From the Editor

Where Will All the Horses Go?

We as horse lovers are faced with a monumental problem - cleaning up the messes of big business. The current PMU situation is dire - thousands and thousands of innocent horses need homes. Please read "Of Interest" in this issue and see what has been (and will continue to be) going on. Another Chance 4 Horses Rescue and Placement has just orchestrated a large adoption placing 50 PMU foals into US homes. That may seem like a drop in the ocean, but it is still a lot of lives, and it is a good start. There is much more work to be done.

Some possible solutions:

If I were a PMU farmer, I would check into NARHA, EAGALA, EPONA and the like, and see about setting up a center - horses are great therapy for humans, and we all know we could benefit from a little therapy, especially if it is right there on our own premises.

If I were a breeder, I would hold off on breeding indefinitely for the good of all horsekind and put my efforts into helping PMU mares find homes.

If I ran a horse rescue, I'd call Wyeth for money to relocate some horses to my rescue (Wyeth has offered to help with transportation costs).

If I were Wyeth, I would also consider putting some of the profits made on the WNV vaccines (made by their veterinary division, Fort Dodge , and required to be given to all the PMU mares) back into the re-homing of these innocent animals who have served the company so well.

We can all learn from this, and we can all help in one way or another; let's help these horses find homes. The present situation isn't going to change soon - there are many lovely, innocent horses awaiting their fate, and many will be canned unless we provide them with a better option.
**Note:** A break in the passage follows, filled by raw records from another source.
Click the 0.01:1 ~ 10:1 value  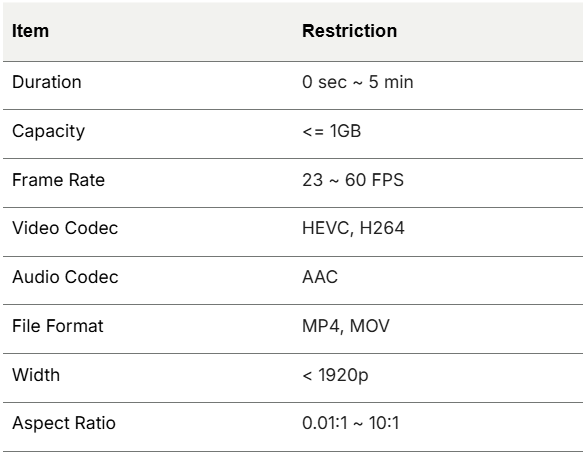point(351,423)
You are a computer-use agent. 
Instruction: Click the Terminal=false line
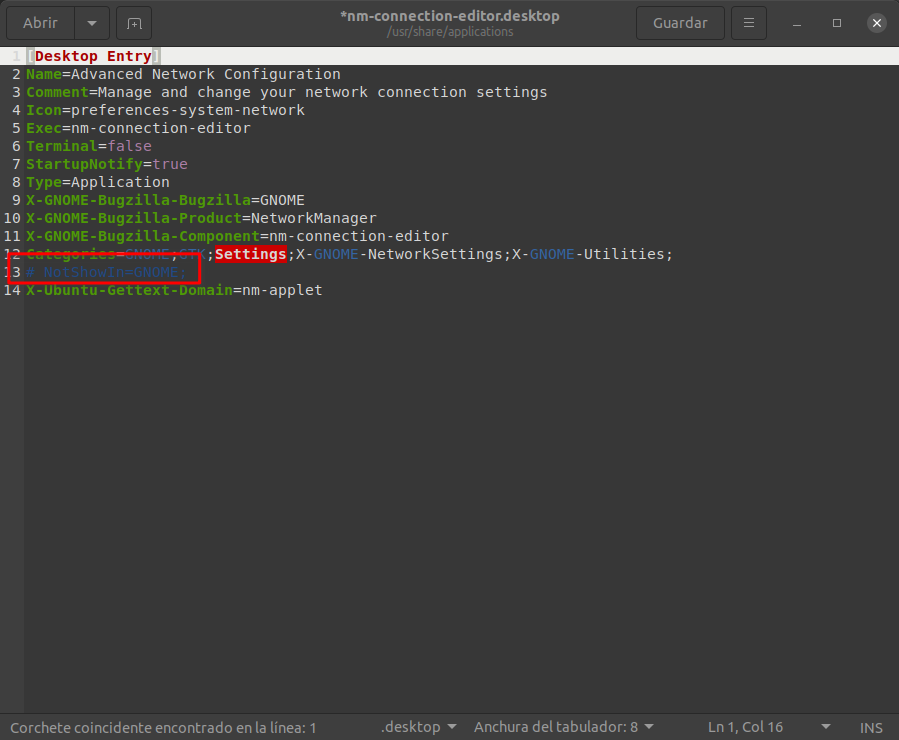pyautogui.click(x=89, y=146)
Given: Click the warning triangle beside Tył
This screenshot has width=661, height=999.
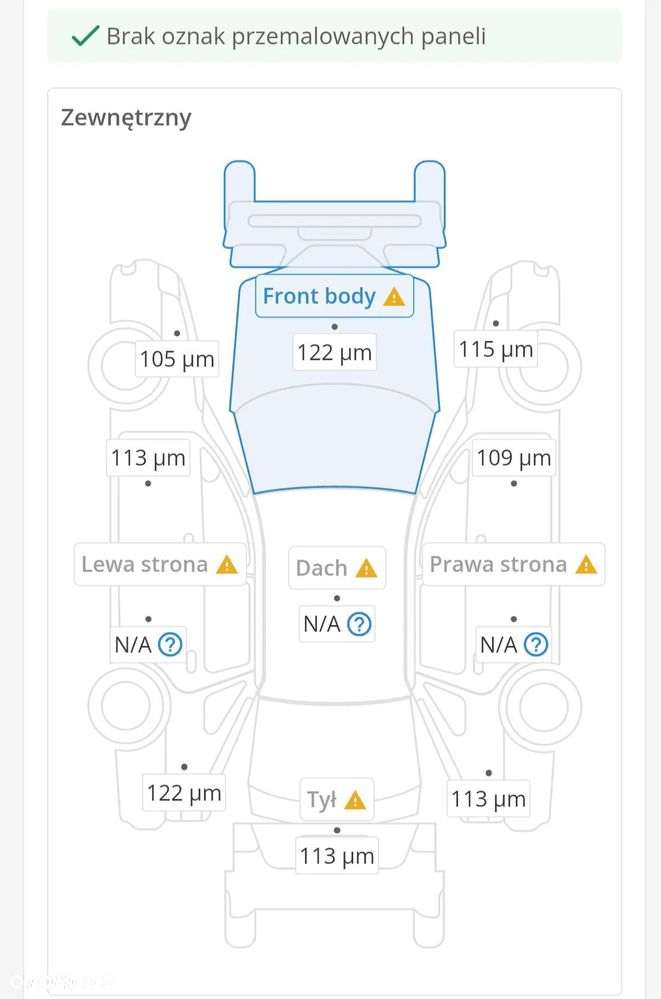Looking at the screenshot, I should pyautogui.click(x=355, y=800).
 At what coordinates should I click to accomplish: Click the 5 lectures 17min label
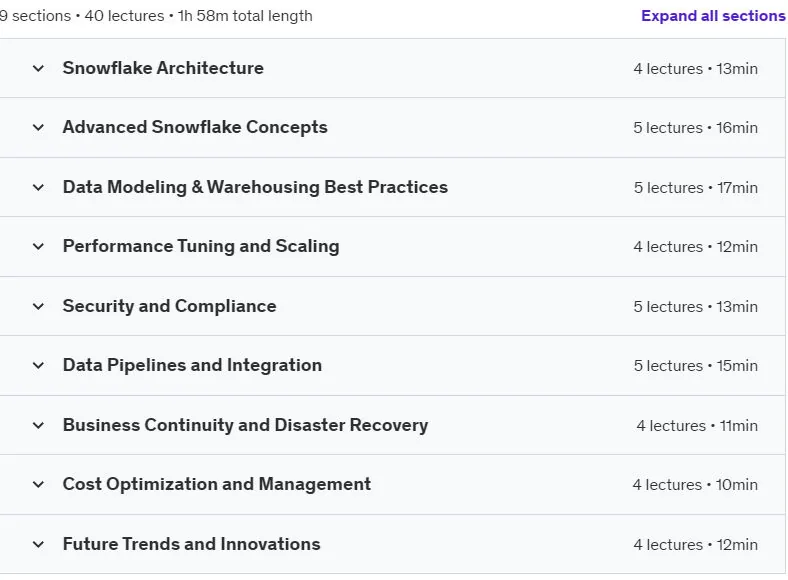pyautogui.click(x=696, y=188)
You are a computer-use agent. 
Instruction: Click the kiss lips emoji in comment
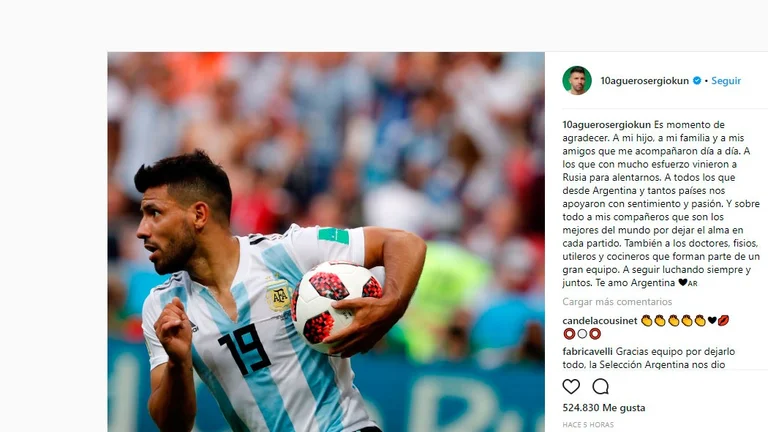tap(724, 321)
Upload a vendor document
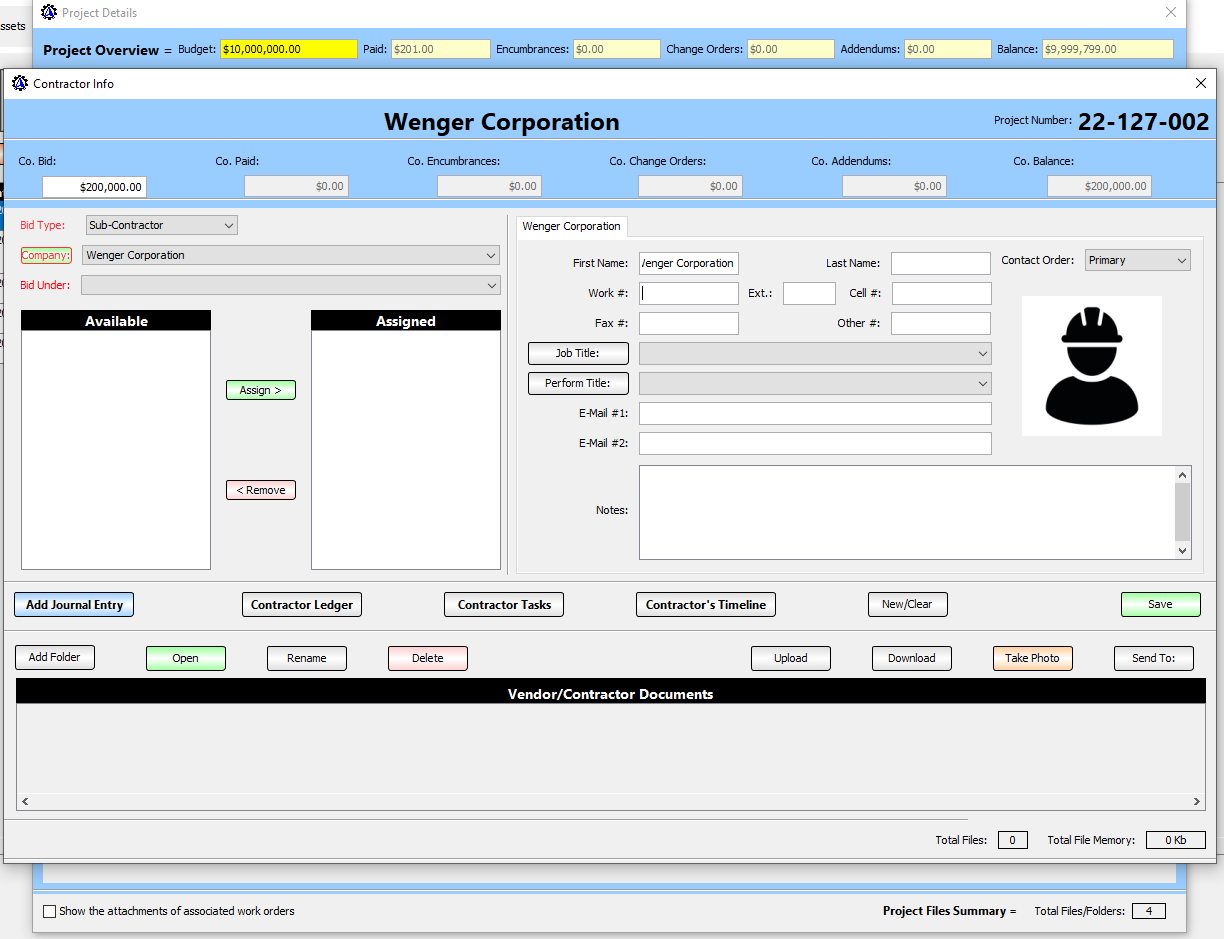Viewport: 1224px width, 939px height. (x=790, y=658)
Do you want to help big business clean up its mess? Neither do I, but I will, for the horses. It is the right thing to do. We can manage to hold off on breeding, divide a pasture or paddock, scrape the change off the dresser and put it towards rescue efforts, re-prioritize things in our lives, and offer a horse a new home. If nothing else, we can volunteer for a rescue. Bear in mind these horses are probably pregnant and WNV vaccinated (whatever that means to you), and they may still have foals by their sides if they were born late. Tell all your friends!